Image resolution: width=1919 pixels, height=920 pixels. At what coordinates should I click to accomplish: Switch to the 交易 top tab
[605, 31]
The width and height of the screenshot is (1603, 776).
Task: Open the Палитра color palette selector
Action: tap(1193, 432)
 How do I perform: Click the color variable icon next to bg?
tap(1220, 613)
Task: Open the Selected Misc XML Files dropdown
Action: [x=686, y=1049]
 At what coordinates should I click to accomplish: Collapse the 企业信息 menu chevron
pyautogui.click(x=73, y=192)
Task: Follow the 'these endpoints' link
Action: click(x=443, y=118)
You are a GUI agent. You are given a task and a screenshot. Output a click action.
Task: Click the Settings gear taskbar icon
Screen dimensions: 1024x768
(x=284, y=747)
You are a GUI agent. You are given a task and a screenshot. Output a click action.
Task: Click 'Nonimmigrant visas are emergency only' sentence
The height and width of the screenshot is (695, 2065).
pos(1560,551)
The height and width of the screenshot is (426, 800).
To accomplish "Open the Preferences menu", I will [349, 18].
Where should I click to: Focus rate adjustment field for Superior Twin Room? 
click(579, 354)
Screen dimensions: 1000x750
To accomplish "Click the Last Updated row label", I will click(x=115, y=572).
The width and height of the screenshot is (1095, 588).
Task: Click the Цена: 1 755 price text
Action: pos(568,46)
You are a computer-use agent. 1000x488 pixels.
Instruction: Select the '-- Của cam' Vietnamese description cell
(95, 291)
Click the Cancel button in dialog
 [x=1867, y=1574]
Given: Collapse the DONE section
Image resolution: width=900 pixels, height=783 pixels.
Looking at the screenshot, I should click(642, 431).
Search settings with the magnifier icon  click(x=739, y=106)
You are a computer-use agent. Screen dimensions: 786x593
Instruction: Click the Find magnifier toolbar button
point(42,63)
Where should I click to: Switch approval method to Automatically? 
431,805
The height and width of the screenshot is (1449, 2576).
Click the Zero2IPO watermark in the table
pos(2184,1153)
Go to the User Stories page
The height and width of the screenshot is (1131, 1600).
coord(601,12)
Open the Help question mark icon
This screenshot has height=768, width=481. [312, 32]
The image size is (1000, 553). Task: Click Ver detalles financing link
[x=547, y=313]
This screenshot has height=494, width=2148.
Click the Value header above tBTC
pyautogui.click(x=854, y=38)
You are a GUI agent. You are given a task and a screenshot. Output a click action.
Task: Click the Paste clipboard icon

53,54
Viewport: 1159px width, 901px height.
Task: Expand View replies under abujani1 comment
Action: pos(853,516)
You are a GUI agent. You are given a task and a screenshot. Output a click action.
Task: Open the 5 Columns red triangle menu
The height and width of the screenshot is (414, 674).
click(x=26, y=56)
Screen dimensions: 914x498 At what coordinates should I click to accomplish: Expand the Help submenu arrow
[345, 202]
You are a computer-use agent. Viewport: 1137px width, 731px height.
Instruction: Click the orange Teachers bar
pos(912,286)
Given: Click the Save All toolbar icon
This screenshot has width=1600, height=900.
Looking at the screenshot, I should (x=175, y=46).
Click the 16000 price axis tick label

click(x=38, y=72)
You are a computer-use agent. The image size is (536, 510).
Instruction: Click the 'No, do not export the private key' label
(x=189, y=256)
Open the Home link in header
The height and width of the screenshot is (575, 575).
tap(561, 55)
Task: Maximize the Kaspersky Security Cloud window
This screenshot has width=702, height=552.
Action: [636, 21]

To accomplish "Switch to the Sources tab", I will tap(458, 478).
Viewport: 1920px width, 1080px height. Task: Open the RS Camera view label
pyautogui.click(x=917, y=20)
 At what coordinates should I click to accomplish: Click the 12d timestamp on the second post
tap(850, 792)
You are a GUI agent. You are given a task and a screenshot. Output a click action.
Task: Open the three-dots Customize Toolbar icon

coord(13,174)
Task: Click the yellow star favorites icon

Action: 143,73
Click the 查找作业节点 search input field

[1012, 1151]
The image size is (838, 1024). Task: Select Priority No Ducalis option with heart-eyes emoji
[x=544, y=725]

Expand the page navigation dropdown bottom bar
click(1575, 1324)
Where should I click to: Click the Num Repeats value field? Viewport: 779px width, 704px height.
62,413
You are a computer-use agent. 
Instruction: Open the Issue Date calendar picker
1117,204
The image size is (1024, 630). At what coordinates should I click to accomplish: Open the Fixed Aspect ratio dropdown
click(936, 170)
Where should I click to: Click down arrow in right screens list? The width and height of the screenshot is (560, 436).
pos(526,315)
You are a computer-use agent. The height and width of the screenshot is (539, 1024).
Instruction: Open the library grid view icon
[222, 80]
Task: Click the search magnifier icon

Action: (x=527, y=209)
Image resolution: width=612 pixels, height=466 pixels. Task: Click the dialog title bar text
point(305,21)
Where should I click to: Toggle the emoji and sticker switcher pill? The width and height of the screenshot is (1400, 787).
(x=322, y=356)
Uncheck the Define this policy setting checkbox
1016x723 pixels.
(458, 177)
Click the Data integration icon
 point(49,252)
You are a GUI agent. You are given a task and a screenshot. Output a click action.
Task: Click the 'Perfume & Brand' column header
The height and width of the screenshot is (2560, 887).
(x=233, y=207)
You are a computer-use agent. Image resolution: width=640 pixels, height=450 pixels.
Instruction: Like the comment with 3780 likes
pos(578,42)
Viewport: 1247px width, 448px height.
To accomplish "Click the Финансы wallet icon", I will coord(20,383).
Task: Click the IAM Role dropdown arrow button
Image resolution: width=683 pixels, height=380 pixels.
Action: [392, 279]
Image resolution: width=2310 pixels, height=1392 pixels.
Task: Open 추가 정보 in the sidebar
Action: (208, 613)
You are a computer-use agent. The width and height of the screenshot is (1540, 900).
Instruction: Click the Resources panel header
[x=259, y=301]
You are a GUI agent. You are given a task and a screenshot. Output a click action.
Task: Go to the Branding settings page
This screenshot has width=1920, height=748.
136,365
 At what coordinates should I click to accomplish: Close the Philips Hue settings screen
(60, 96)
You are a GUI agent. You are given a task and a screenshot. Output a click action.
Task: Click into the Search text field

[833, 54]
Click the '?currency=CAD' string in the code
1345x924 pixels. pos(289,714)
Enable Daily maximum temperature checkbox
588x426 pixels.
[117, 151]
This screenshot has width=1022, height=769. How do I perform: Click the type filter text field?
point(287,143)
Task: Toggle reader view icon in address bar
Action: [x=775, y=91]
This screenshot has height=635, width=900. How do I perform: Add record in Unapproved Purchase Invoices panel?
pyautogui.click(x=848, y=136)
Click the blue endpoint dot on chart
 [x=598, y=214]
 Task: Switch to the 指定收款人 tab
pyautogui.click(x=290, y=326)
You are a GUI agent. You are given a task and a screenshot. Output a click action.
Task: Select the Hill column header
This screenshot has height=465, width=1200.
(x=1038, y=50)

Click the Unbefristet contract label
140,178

▬▬▬▬▬▬

WORK INSTRUCTIONS: Can you rewrite all of the lines above, renaming "GUI agent" to "GUI assistant" wherever it appears and leaving everything else unchanged?

WRITTEN SOLUTION:
Image resolution: width=1919 pixels, height=920 pixels. At what coordinates should I click to accomplish: Switch to the 交易 top tab
[605, 31]
The width and height of the screenshot is (1603, 776).
Task: Open the Палитра color palette selector
Action: tap(1193, 432)
 How do I perform: Click the color variable icon next to bg?
tap(1220, 613)
Task: Open the Selected Misc XML Files dropdown
Action: [x=686, y=1049]
 At what coordinates should I click to accomplish: Collapse the 企业信息 menu chevron
pyautogui.click(x=73, y=192)
Task: Follow the 'these endpoints' link
Action: click(x=443, y=118)
You are a GUI assistant. You are given a task and a screenshot. Output a click action.
Task: Click the Settings gear taskbar icon
Screen dimensions: 1024x768
(x=284, y=747)
You are a GUI assistant. You are given a task and a screenshot. Output a click action.
Task: Click 'Nonimmigrant visas are emergency only' sentence
The height and width of the screenshot is (695, 2065).
pos(1560,551)
The height and width of the screenshot is (426, 800).
To accomplish "Open the Preferences menu", I will [349, 18].
Where should I click to: Focus rate adjustment field for Superior Twin Room? 
click(579, 354)
Screen dimensions: 1000x750
To accomplish "Click the Last Updated row label", I will click(x=115, y=572).
The width and height of the screenshot is (1095, 588).
Task: Click the Цена: 1 755 price text
Action: pos(568,46)
You are a computer-use agent. 1000x488 pixels.
Instruction: Select the '-- Của cam' Vietnamese description cell
(95, 291)
Click the Cancel button in dialog
 [x=1867, y=1574]
Given: Collapse the DONE section
Image resolution: width=900 pixels, height=783 pixels.
Looking at the screenshot, I should click(642, 431).
Search settings with the magnifier icon  click(x=739, y=106)
You are a computer-use agent. Screen dimensions: 786x593
Instruction: Click the Find magnifier toolbar button
point(42,63)
Where should I click to: Switch approval method to Automatically? 
431,805
The height and width of the screenshot is (1449, 2576).
Click the Zero2IPO watermark in the table
pos(2184,1153)
Go to the User Stories page
The height and width of the screenshot is (1131, 1600).
coord(601,12)
Open the Help question mark icon
This screenshot has height=768, width=481. [312, 32]
The image size is (1000, 553). Task: Click Ver detalles financing link
[x=547, y=313]
This screenshot has height=494, width=2148.
Click the Value header above tBTC
pyautogui.click(x=854, y=38)
You are a GUI assistant. You are given a task and a screenshot. Output a click action.
Task: Click the Paste clipboard icon

53,54
Viewport: 1159px width, 901px height.
Task: Expand View replies under abujani1 comment
Action: pos(853,516)
You are a GUI assistant. You are given a task and a screenshot. Output a click action.
Task: Open the 5 Columns red triangle menu
The height and width of the screenshot is (414, 674).
click(x=26, y=56)
Screen dimensions: 914x498 At what coordinates should I click to accomplish: Expand the Help submenu arrow
[345, 202]
You are a computer-use agent. Viewport: 1137px width, 731px height.
Instruction: Click the orange Teachers bar
pos(912,286)
Given: Click the Save All toolbar icon
This screenshot has width=1600, height=900.
Looking at the screenshot, I should (x=175, y=46).
Click the 16000 price axis tick label

click(x=38, y=72)
You are a computer-use agent. The image size is (536, 510).
Instruction: Click the 'No, do not export the private key' label
(x=189, y=256)
Open the Home link in header
The height and width of the screenshot is (575, 575).
tap(561, 55)
Task: Maximize the Kaspersky Security Cloud window
This screenshot has width=702, height=552.
Action: [636, 21]

To accomplish "Switch to the Sources tab", I will tap(458, 478).
Viewport: 1920px width, 1080px height. Task: Open the RS Camera view label
pyautogui.click(x=917, y=20)
 At what coordinates should I click to accomplish: Click the 12d timestamp on the second post
tap(850, 792)
You are a GUI assistant. You are given a task and a screenshot. Output a click action.
Task: Open the three-dots Customize Toolbar icon

coord(13,174)
Task: Click the yellow star favorites icon

Action: 143,73
Click the 查找作业节点 search input field

[1012, 1151]
The image size is (838, 1024). Task: Select Priority No Ducalis option with heart-eyes emoji
[x=544, y=725]

Expand the page navigation dropdown bottom bar
click(1575, 1324)
Where should I click to: Click the Num Repeats value field? Viewport: 779px width, 704px height.
62,413
You are a computer-use agent. 
Instruction: Open the Issue Date calendar picker
1117,204
The image size is (1024, 630). At what coordinates should I click to accomplish: Open the Fixed Aspect ratio dropdown
click(936, 170)
Where should I click to: Click down arrow in right screens list? The width and height of the screenshot is (560, 436).
pos(526,315)
You are a computer-use agent. The height and width of the screenshot is (539, 1024).
Instruction: Open the library grid view icon
[222, 80]
Task: Click the search magnifier icon

Action: (x=527, y=209)
Image resolution: width=612 pixels, height=466 pixels. Task: Click the dialog title bar text
point(305,21)
Where should I click to: Toggle the emoji and sticker switcher pill? The width and height of the screenshot is (1400, 787).
(x=322, y=356)
Uncheck the Define this policy setting checkbox
1016x723 pixels.
(458, 177)
Click the Data integration icon
 point(49,252)
You are a GUI assistant. You are given a task and a screenshot. Output a click action.
Task: Click the 'Perfume & Brand' column header
The height and width of the screenshot is (2560, 887).
(x=233, y=207)
You are a computer-use agent. Image resolution: width=640 pixels, height=450 pixels.
Instruction: Like the comment with 3780 likes
pos(578,42)
Viewport: 1247px width, 448px height.
To accomplish "Click the Финансы wallet icon", I will coord(20,383).
Task: Click the IAM Role dropdown arrow button
Image resolution: width=683 pixels, height=380 pixels.
Action: [392, 279]
Image resolution: width=2310 pixels, height=1392 pixels.
Task: Open 추가 정보 in the sidebar
Action: (208, 613)
You are a computer-use agent. The width and height of the screenshot is (1540, 900).
Instruction: Click the Resources panel header
[x=259, y=301]
You are a GUI assistant. You are given a task and a screenshot. Output a click action.
Task: Go to the Branding settings page
This screenshot has width=1920, height=748.
136,365
 At what coordinates should I click to accomplish: Close the Philips Hue settings screen
(60, 96)
You are a GUI assistant. You are given a task and a screenshot. Output a click action.
Task: Click into the Search text field

[833, 54]
Click the '?currency=CAD' string in the code
1345x924 pixels. pos(289,714)
Enable Daily maximum temperature checkbox
588x426 pixels.
[117, 151]
This screenshot has width=1022, height=769. How do I perform: Click the type filter text field?
point(287,143)
Task: Toggle reader view icon in address bar
Action: [x=775, y=91]
This screenshot has height=635, width=900. How do I perform: Add record in Unapproved Purchase Invoices panel?
pyautogui.click(x=848, y=136)
Click the blue endpoint dot on chart
 [x=598, y=214]
 Task: Switch to the 指定收款人 tab
pyautogui.click(x=290, y=326)
You are a GUI assistant. You are given a task and a screenshot. Output a click action.
Task: Select the Hill column header
This screenshot has height=465, width=1200.
(x=1038, y=50)

Click the Unbefristet contract label
140,178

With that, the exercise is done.